Las sacaba Silvando. Se las comunicaba a un arreglista llamado Rubén Fuentes, quien las transcribía nota por nota. Y de esa manera 300 canciones nacieron de un silvido de un hombre que nunca aprendió a leer una partitura. Guarda ese detalle del silvido porque lo vas a necesitar para entender cómo nació la canción más famosa de México.

En la sirena, un músico llamado Andrés Huesca lo escuchó cantar. mientras limpiaba mesas y le gustó lo que oyó. En el año de 1948, José Alfredo cantó por primera vez en la radio. Meses  después, Jorge Negrete grabó un disco completo con sus canciones. Pedro Infante las pedía para sus películas.

Lola  Beltrán las convertía en himnos. En pocos años, el mesero huérfano pasó de servir platos a llenar el palacio de bellas  artes con la velocidad que tienen los talentos genuinos cuando el momento correcto los encuentra en  el lugar correcto. Pero espera, porque lo que vino con la fama fue también lo que lo destruyó a él y a todas las personas que cometieron el error de quererlo.

Junto con los aplausos llegó  el alcohol. Y junto con el alcohol llegaron las mujeres. Y junto con las mujeres, una cadena de destrucción que duró 25 años y que todavía medio siglo después de su muerte sigue cobrando víctimas. Recuerda eso de los 30 herederos peleados. Vamos a llegar ahí. Pero primero la primera mujer. Paloma Gálvez.

La serenata. La promesa que empezó con una mentira. Se llamaba  Paloma Gálvez y la forma en que José Alfredo la conquistó  fue una de las cosas más aparentemente románticas que se han hecho en la historia de la música mexicana. Diciembre de 1949.  José Alfredo tiene 23 años y está perdido de amor, así que hace lo que mejor sabe.

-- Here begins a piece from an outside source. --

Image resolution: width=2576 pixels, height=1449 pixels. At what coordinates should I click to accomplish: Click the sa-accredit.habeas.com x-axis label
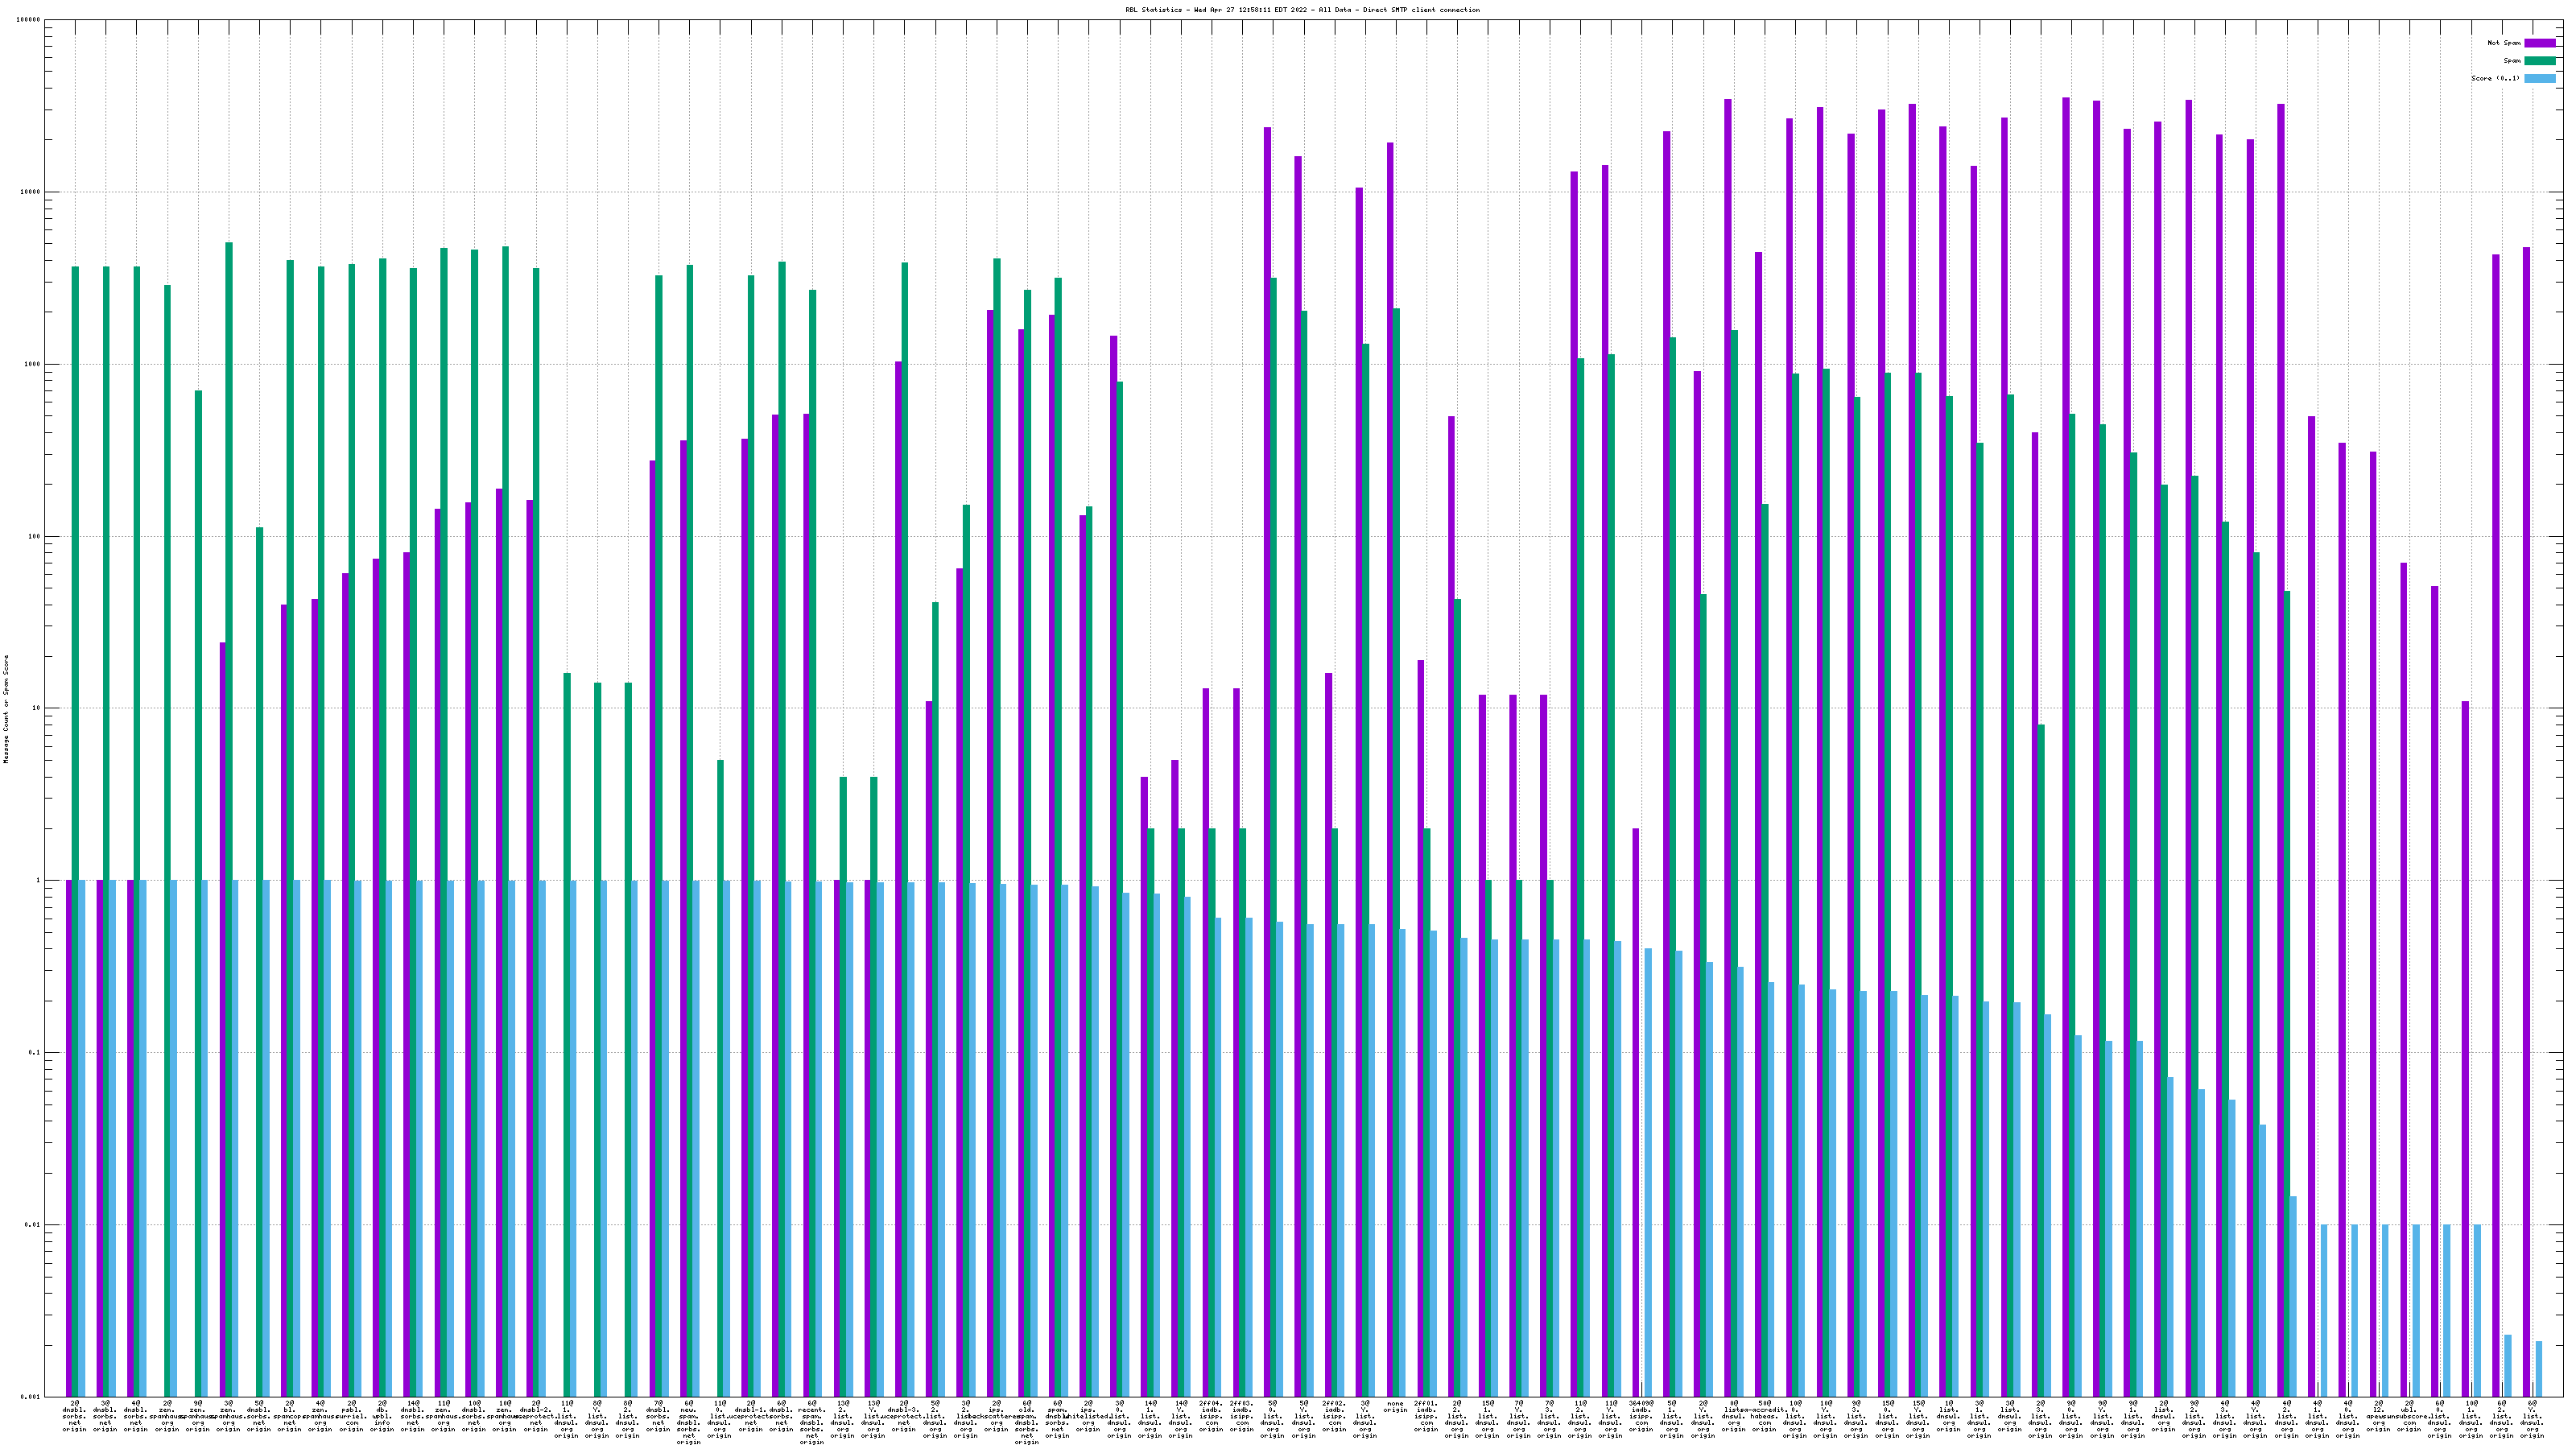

Compone una canción y se la lleva como serenata una noche helada de diciembre. Parado bajo su ventana con un trío de guitarras, canta por primera vez Paloma querida, la misma que hoy suena en bodas y quinceañeras de todo el continente, la que millones tararean sin saber que fue escrita para pedirle matrimonio a una mujer que él mismo iban a abandonar sin firmarle el divorcio.

Se casaron el 27 de julio de 1952, boda por la iglesia en la ciudad de México. Las revistas publicaron fotos de la pareja perfecta, paloma radiante con vestido blanco y un ramo de azaares entre las manos. José Alfredo en traje oscuro con corbata de seda y los ojos brillantes de un hombre que cree o que quiere que el mundo crea que lo tiene todo.